Однажды, пришед в залу, где ожидал ее учитель, Марья Кириловна с изумлением заметила смущение на бледном его лице. Она открыла фортепьяно, пропела несколько нот, но Дубровский под предлогом головной боли извинился, перервал урок и, закрывая ноты, подал ей украдкою записку. Марья Кириловна, не успев одуматься, приняла ее и раскаялась в ту же минуту, но Дубровского не было уже в зале. Марья Кириловна пошла в свою комнату, развернула записку и прочла следующее:
«Будьте сегодня в 7 часов в беседке у ручья. Мне необходимо с вами говорить».
Любопытство ее было сильно возбуждено. Она давно ожидала признания, желая и опасаясь его. Ей приятно было бы услышать подтверждение того, о чем она догадывалась, но она чувствовала, что ей было бы неприлично слышать такое объяснение от человека, который по состоянию своему не мог надеяться когда-нибудь получить ее руку. Она решилась идти на свидание, но колебалась в одном: каким образом примет она признание учителя, с аристократическим ли негодованием, с увещаниями ли дружбы, с веселыми шутками или с безмолвным участием. Между тем она поминутно поглядывала на часы.

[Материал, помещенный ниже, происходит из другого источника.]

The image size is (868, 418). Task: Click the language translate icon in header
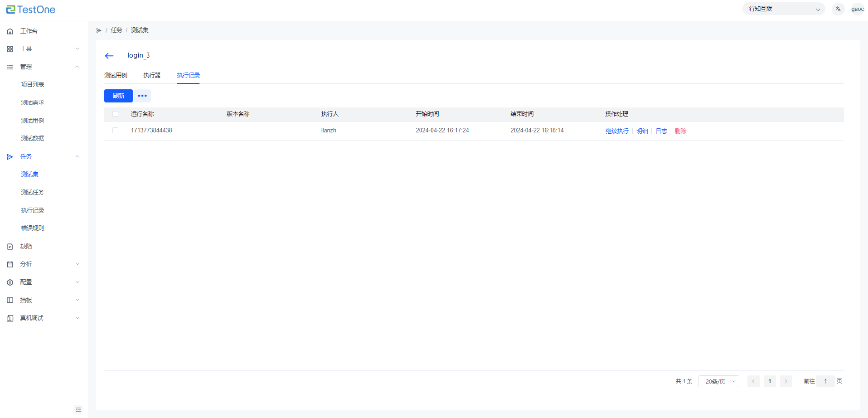tap(838, 9)
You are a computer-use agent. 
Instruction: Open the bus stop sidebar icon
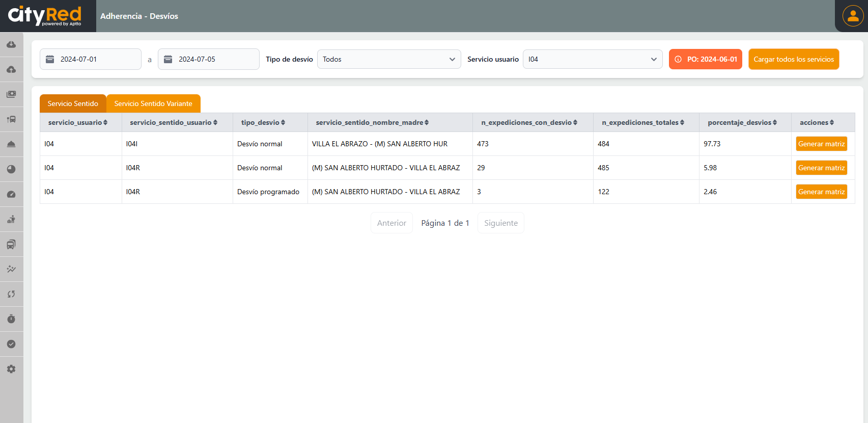click(11, 119)
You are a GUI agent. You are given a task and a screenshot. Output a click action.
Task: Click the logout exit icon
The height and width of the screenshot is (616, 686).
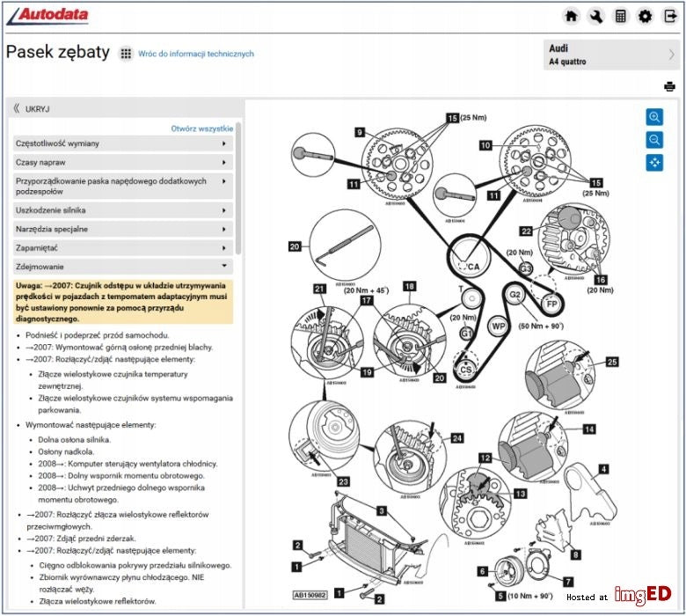click(x=670, y=17)

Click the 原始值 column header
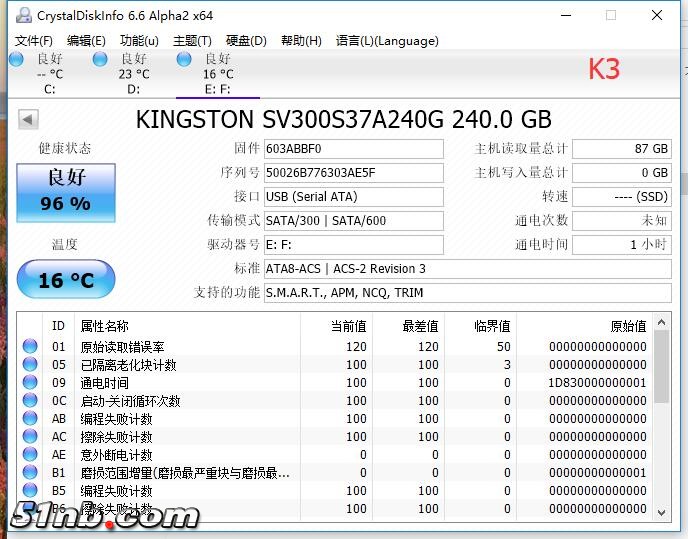[x=628, y=326]
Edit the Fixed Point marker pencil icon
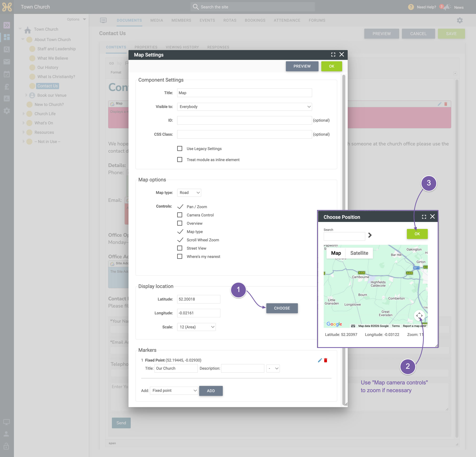This screenshot has width=476, height=457. pos(320,360)
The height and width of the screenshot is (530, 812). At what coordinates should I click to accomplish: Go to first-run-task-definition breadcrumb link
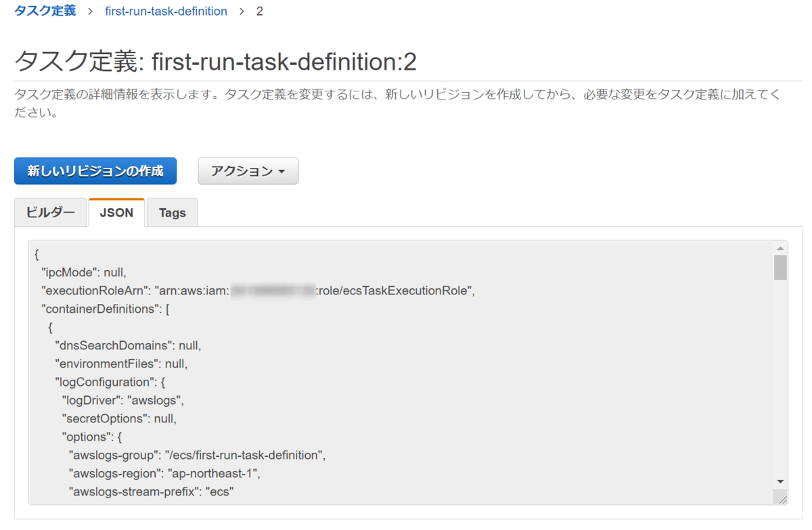tap(166, 12)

Смеркалось, подали свечи, Кирила Петрович сел играть в бостон с приезжими соседями. Столовые часы пробили третью четверть седьмого, и Марья Кириловна тихонько вышла на крыльцо, огляделась во все стороны и побежала в сад.

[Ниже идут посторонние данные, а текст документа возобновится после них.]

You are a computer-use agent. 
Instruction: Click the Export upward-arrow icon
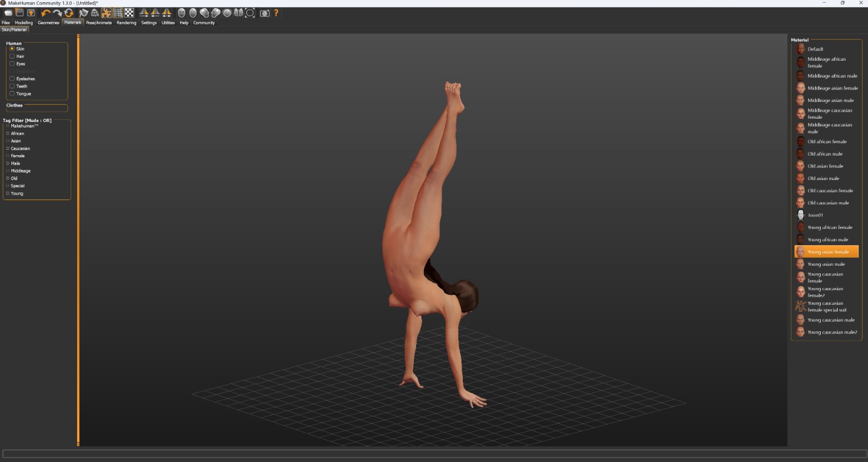click(x=31, y=13)
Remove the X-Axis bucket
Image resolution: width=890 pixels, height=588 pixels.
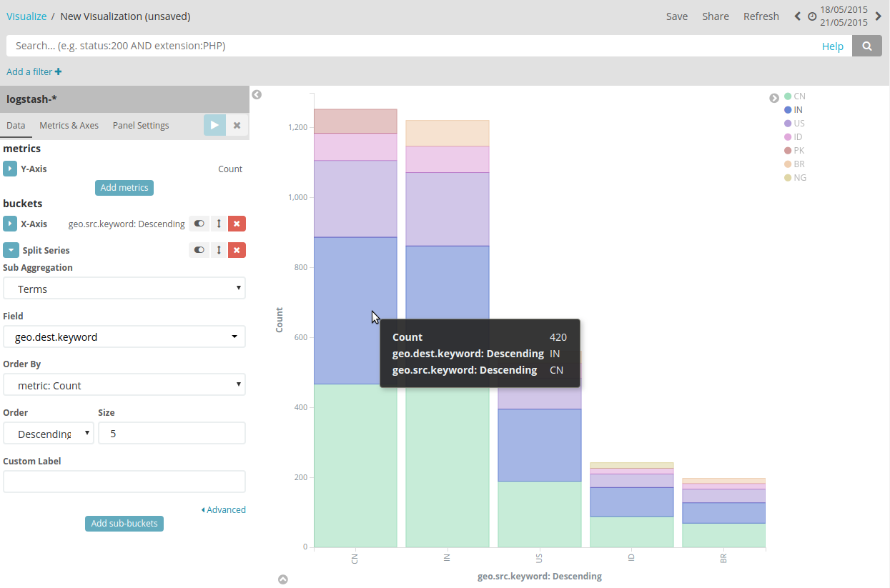(x=237, y=224)

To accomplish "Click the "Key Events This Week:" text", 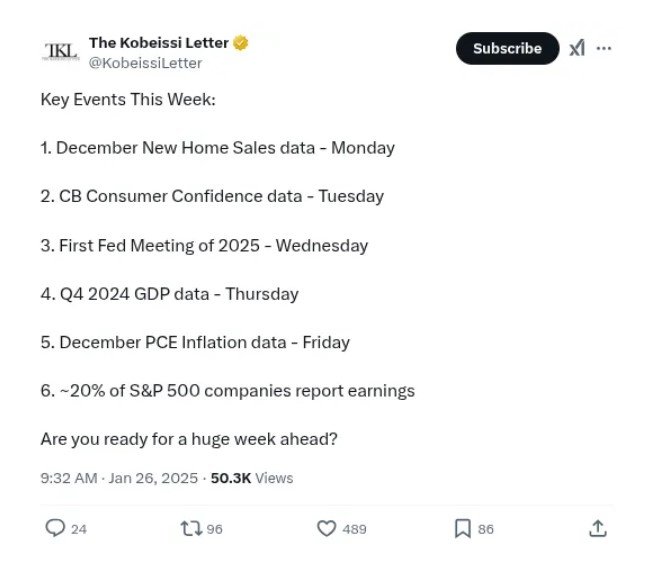I will pos(128,100).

Ночь была темна, небо покрыто тучами – в двух шагах от себя нельзя было ничего видеть, но Марья Кириловна шла в темноте по знакомым дорожкам и через минуту очутилась у беседки; тут остановилась она, дабы перевести дух и явиться перед Дефоржем с видом равнодушным и неторопливым. Но Дефорж стоял уже перед нею.

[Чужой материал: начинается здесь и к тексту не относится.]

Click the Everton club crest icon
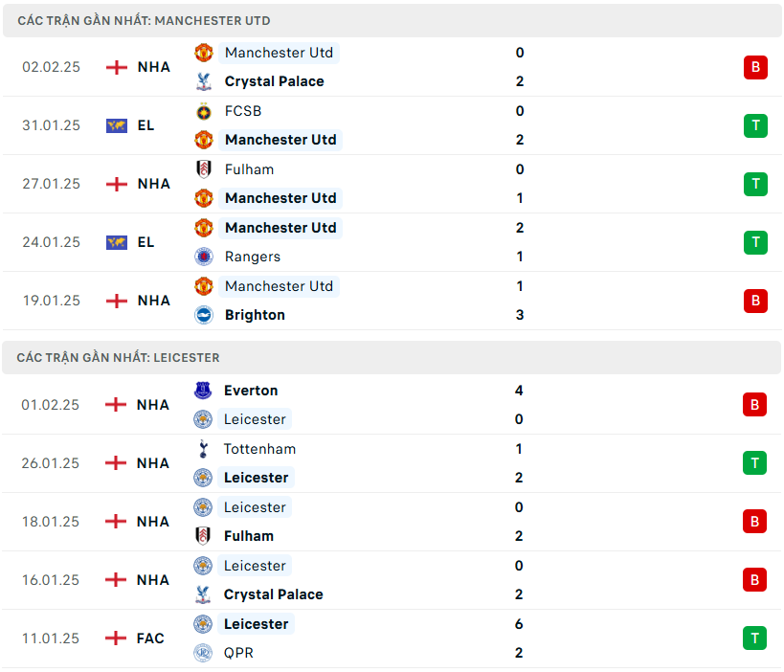Screen dimensions: 784x672 202,391
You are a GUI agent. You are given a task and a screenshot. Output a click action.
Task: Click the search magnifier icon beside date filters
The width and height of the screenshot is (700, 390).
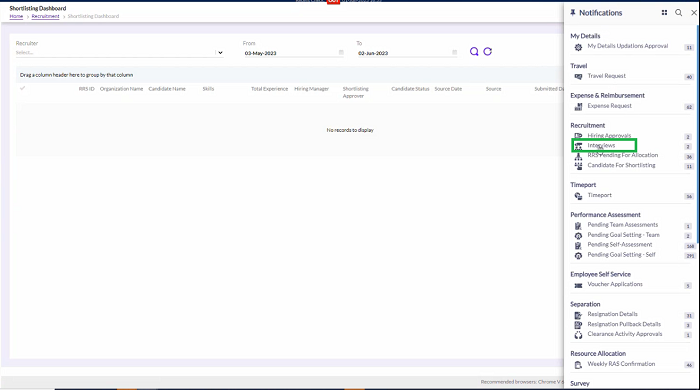click(474, 52)
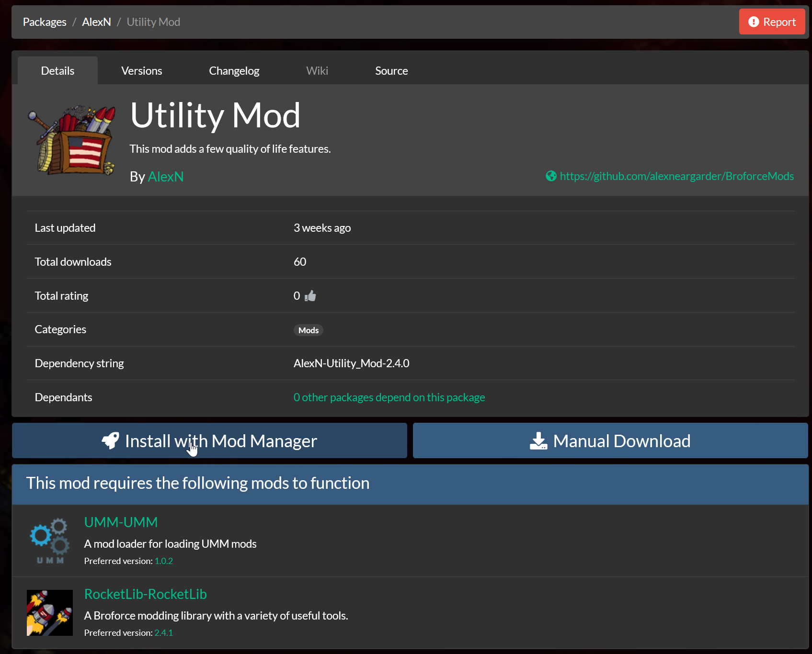Click the download icon on Manual Download
The image size is (812, 654).
(x=538, y=440)
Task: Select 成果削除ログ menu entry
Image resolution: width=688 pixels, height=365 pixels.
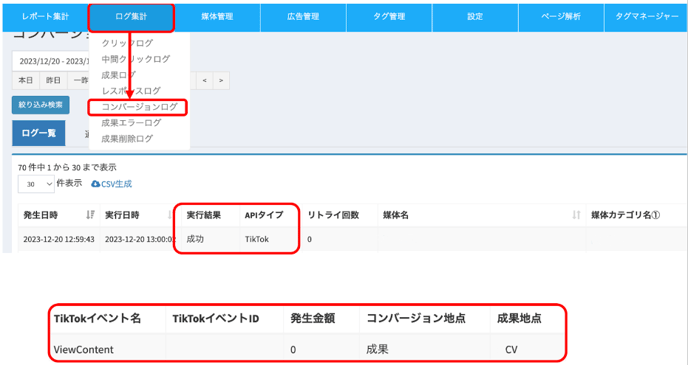Action: [127, 139]
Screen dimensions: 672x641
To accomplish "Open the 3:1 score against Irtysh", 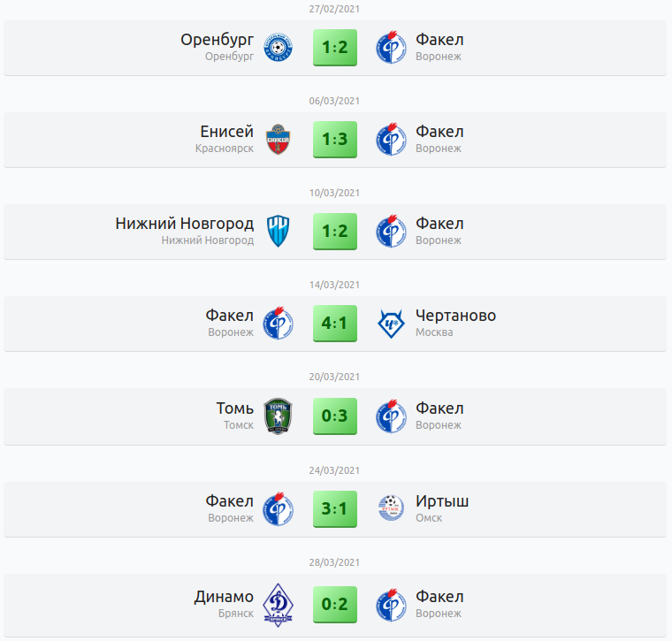I will point(335,508).
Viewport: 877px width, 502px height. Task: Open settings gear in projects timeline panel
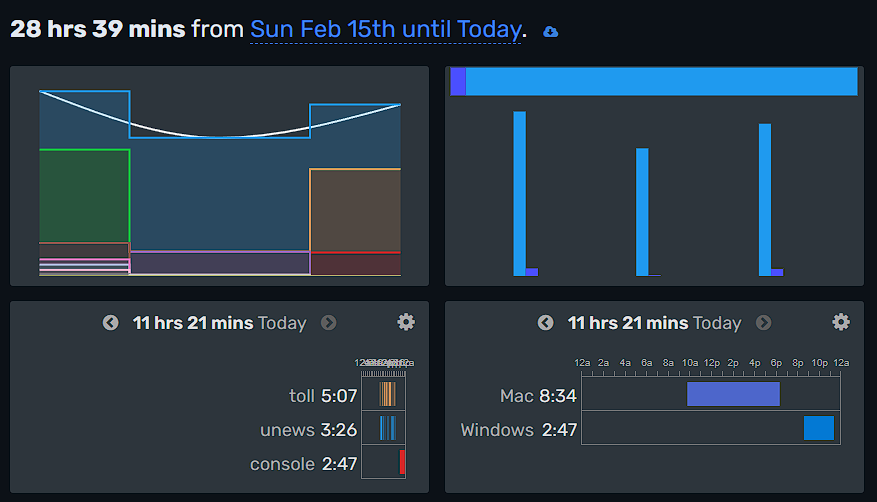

– Благодарю вас, – сказал он ей тихим и печальным голосом, – что вы не отказали мне в моей просьбе. Я был бы в отчаянии, если бы на то не согласились.
Марья Кириловна отвечала заготовленною фразой:
– Надеюсь, что вы не заставите меня раскаяться в моей снисходительности.
Он молчал и, казалося, собирался с духом.
– Обстоятельства требуют... я должен вас оставить, – сказал он наконец, – вы скоро, может быть, услышите... Но перед разлукой я должен с вами сам объясниться...
Марья Кириловна не отвечала ничего. В этих словах видела она предисловие к ожидаемому признанию.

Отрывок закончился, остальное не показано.